Data to process

____

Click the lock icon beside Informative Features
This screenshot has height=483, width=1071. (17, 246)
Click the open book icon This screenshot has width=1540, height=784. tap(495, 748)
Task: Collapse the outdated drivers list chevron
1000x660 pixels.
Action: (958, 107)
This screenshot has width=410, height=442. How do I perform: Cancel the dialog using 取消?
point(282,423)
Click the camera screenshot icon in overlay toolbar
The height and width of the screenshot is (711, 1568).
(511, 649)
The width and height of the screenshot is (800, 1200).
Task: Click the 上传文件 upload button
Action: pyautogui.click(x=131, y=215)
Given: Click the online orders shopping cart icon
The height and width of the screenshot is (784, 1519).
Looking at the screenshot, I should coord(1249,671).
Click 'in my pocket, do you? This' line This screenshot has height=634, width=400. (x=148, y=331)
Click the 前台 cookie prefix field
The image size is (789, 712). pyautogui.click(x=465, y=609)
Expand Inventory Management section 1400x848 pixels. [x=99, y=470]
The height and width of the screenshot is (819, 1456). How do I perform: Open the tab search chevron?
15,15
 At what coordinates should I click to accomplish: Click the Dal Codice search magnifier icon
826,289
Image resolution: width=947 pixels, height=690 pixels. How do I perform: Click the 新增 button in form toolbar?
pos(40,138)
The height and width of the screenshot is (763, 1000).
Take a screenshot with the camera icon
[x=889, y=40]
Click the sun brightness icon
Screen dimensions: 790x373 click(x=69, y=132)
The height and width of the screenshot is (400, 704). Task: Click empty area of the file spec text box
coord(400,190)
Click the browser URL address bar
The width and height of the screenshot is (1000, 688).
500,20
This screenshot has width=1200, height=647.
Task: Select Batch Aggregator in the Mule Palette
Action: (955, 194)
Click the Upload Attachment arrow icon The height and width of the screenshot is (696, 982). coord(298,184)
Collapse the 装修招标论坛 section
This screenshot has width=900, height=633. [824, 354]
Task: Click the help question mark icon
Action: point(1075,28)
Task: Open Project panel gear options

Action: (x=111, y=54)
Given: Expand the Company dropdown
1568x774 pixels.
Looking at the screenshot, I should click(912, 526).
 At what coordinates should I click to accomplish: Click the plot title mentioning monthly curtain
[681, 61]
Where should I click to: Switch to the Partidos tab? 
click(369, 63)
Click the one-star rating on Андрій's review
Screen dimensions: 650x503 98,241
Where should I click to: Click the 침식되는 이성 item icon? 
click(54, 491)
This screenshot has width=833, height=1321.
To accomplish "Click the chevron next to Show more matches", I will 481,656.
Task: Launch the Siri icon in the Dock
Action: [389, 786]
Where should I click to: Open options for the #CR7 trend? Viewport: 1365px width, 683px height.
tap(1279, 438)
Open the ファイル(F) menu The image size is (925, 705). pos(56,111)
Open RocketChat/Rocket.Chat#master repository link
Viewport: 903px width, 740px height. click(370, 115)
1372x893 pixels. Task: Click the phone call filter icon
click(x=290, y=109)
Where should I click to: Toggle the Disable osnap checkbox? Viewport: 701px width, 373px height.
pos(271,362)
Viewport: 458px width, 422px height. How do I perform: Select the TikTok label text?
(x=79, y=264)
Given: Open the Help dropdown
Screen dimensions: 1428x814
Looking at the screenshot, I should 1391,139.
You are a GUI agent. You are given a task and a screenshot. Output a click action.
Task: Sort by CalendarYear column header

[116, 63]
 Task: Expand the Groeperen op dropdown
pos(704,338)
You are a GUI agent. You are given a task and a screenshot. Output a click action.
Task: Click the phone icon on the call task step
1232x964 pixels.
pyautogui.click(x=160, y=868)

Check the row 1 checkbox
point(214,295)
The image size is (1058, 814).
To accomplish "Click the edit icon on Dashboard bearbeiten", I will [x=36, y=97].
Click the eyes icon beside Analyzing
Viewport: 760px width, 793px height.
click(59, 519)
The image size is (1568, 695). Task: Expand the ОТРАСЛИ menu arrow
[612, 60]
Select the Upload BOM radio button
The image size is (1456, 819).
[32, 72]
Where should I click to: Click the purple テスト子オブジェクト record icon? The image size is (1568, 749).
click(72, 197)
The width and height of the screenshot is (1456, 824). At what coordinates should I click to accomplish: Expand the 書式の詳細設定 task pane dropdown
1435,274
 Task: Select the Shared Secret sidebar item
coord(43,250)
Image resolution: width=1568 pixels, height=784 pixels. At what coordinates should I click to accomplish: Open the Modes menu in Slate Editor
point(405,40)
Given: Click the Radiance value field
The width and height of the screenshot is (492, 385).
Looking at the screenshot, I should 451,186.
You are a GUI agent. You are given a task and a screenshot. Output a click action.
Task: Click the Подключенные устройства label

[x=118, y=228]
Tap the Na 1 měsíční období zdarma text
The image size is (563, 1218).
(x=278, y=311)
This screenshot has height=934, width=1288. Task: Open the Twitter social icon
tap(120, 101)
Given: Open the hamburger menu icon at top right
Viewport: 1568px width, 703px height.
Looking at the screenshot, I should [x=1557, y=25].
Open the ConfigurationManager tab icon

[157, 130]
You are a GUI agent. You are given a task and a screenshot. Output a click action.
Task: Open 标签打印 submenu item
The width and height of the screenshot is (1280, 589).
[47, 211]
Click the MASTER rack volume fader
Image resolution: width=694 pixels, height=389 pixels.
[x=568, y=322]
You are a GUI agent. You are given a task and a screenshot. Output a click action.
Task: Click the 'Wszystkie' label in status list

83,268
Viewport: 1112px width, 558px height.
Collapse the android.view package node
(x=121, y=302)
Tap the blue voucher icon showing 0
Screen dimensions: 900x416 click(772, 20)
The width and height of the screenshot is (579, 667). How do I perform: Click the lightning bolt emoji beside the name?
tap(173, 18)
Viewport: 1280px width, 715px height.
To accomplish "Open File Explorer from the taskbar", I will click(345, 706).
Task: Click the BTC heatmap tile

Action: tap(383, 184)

____

Given exercise
Copy every one of the items above word for word, keeping each line exactly as it appears.

Complete response
Click the lock icon beside Informative Features
This screenshot has height=483, width=1071. (17, 246)
Click the open book icon This screenshot has width=1540, height=784. tap(495, 748)
Task: Collapse the outdated drivers list chevron
1000x660 pixels.
Action: (958, 107)
This screenshot has width=410, height=442. How do I perform: Cancel the dialog using 取消?
point(282,423)
Click the camera screenshot icon in overlay toolbar
The height and width of the screenshot is (711, 1568).
(511, 649)
The width and height of the screenshot is (800, 1200).
Task: Click the 上传文件 upload button
Action: pyautogui.click(x=131, y=215)
Given: Click the online orders shopping cart icon
The height and width of the screenshot is (784, 1519).
Looking at the screenshot, I should coord(1249,671).
Click 'in my pocket, do you? This' line This screenshot has height=634, width=400. (x=148, y=331)
Click the 前台 cookie prefix field
The image size is (789, 712). pyautogui.click(x=465, y=609)
Expand Inventory Management section 1400x848 pixels. [x=99, y=470]
The height and width of the screenshot is (819, 1456). How do I perform: Open the tab search chevron?
15,15
 At what coordinates should I click to accomplish: Click the Dal Codice search magnifier icon
826,289
Image resolution: width=947 pixels, height=690 pixels. How do I perform: Click the 新增 button in form toolbar?
pos(40,138)
The height and width of the screenshot is (763, 1000).
Take a screenshot with the camera icon
[x=889, y=40]
Click the sun brightness icon
Screen dimensions: 790x373 click(x=69, y=132)
The height and width of the screenshot is (400, 704). Task: Click empty area of the file spec text box
coord(400,190)
Click the browser URL address bar
The width and height of the screenshot is (1000, 688).
500,20
This screenshot has width=1200, height=647.
Task: Select Batch Aggregator in the Mule Palette
Action: (955, 194)
Click the Upload Attachment arrow icon The height and width of the screenshot is (696, 982). coord(298,184)
Collapse the 装修招标论坛 section
This screenshot has width=900, height=633. [824, 354]
Task: Click the help question mark icon
Action: point(1075,28)
Task: Open Project panel gear options

Action: (x=111, y=54)
Given: Expand the Company dropdown
1568x774 pixels.
Looking at the screenshot, I should click(912, 526).
 At what coordinates should I click to accomplish: Click the plot title mentioning monthly curtain
[681, 61]
Where should I click to: Switch to the Partidos tab? 
click(369, 63)
Click the one-star rating on Андрій's review
Screen dimensions: 650x503 98,241
Where should I click to: Click the 침식되는 이성 item icon? 
click(54, 491)
This screenshot has width=833, height=1321.
To accomplish "Click the chevron next to Show more matches", I will 481,656.
Task: Launch the Siri icon in the Dock
Action: [389, 786]
Where should I click to: Open options for the #CR7 trend? Viewport: 1365px width, 683px height.
tap(1279, 438)
Open the ファイル(F) menu The image size is (925, 705). pos(56,111)
Open RocketChat/Rocket.Chat#master repository link
Viewport: 903px width, 740px height. click(370, 115)
1372x893 pixels. Task: Click the phone call filter icon
click(x=290, y=109)
Where should I click to: Toggle the Disable osnap checkbox? Viewport: 701px width, 373px height.
pos(271,362)
Viewport: 458px width, 422px height. How do I perform: Select the TikTok label text?
(x=79, y=264)
Given: Open the Help dropdown
Screen dimensions: 1428x814
Looking at the screenshot, I should 1391,139.
You are a GUI agent. You are given a task and a screenshot. Output a click action.
Task: Sort by CalendarYear column header

[116, 63]
 Task: Expand the Groeperen op dropdown
pos(704,338)
You are a GUI agent. You are given a task and a screenshot. Output a click action.
Task: Click the phone icon on the call task step
1232x964 pixels.
pyautogui.click(x=160, y=868)

Check the row 1 checkbox
point(214,295)
The image size is (1058, 814).
To accomplish "Click the edit icon on Dashboard bearbeiten", I will [x=36, y=97].
Click the eyes icon beside Analyzing
Viewport: 760px width, 793px height.
click(59, 519)
The image size is (1568, 695). Task: Expand the ОТРАСЛИ menu arrow
[612, 60]
Select the Upload BOM radio button
The image size is (1456, 819).
[32, 72]
Where should I click to: Click the purple テスト子オブジェクト record icon? The image size is (1568, 749).
click(72, 197)
The width and height of the screenshot is (1456, 824). At what coordinates should I click to accomplish: Expand the 書式の詳細設定 task pane dropdown
1435,274
 Task: Select the Shared Secret sidebar item
coord(43,250)
Image resolution: width=1568 pixels, height=784 pixels. At what coordinates should I click to accomplish: Open the Modes menu in Slate Editor
point(405,40)
Given: Click the Radiance value field
The width and height of the screenshot is (492, 385).
Looking at the screenshot, I should 451,186.
You are a GUI agent. You are given a task and a screenshot. Output a click action.
Task: Click the Подключенные устройства label

[x=118, y=228]
Tap the Na 1 měsíční období zdarma text
The image size is (563, 1218).
(x=278, y=311)
This screenshot has height=934, width=1288. Task: Open the Twitter social icon
tap(120, 101)
Given: Open the hamburger menu icon at top right
Viewport: 1568px width, 703px height.
Looking at the screenshot, I should [x=1557, y=25].
Open the ConfigurationManager tab icon

[157, 130]
You are a GUI agent. You are given a task and a screenshot. Output a click action.
Task: Open 标签打印 submenu item
The width and height of the screenshot is (1280, 589).
[47, 211]
Click the MASTER rack volume fader
Image resolution: width=694 pixels, height=389 pixels.
[x=568, y=322]
You are a GUI agent. You are given a task and a screenshot. Output a click action.
Task: Click the 'Wszystkie' label in status list

83,268
Viewport: 1112px width, 558px height.
Collapse the android.view package node
(x=121, y=302)
Tap the blue voucher icon showing 0
Screen dimensions: 900x416 click(772, 20)
The width and height of the screenshot is (579, 667). How do I perform: Click the lightning bolt emoji beside the name?
tap(173, 18)
Viewport: 1280px width, 715px height.
To accomplish "Open File Explorer from the taskbar", I will click(345, 706).
Task: Click the BTC heatmap tile

Action: tap(383, 184)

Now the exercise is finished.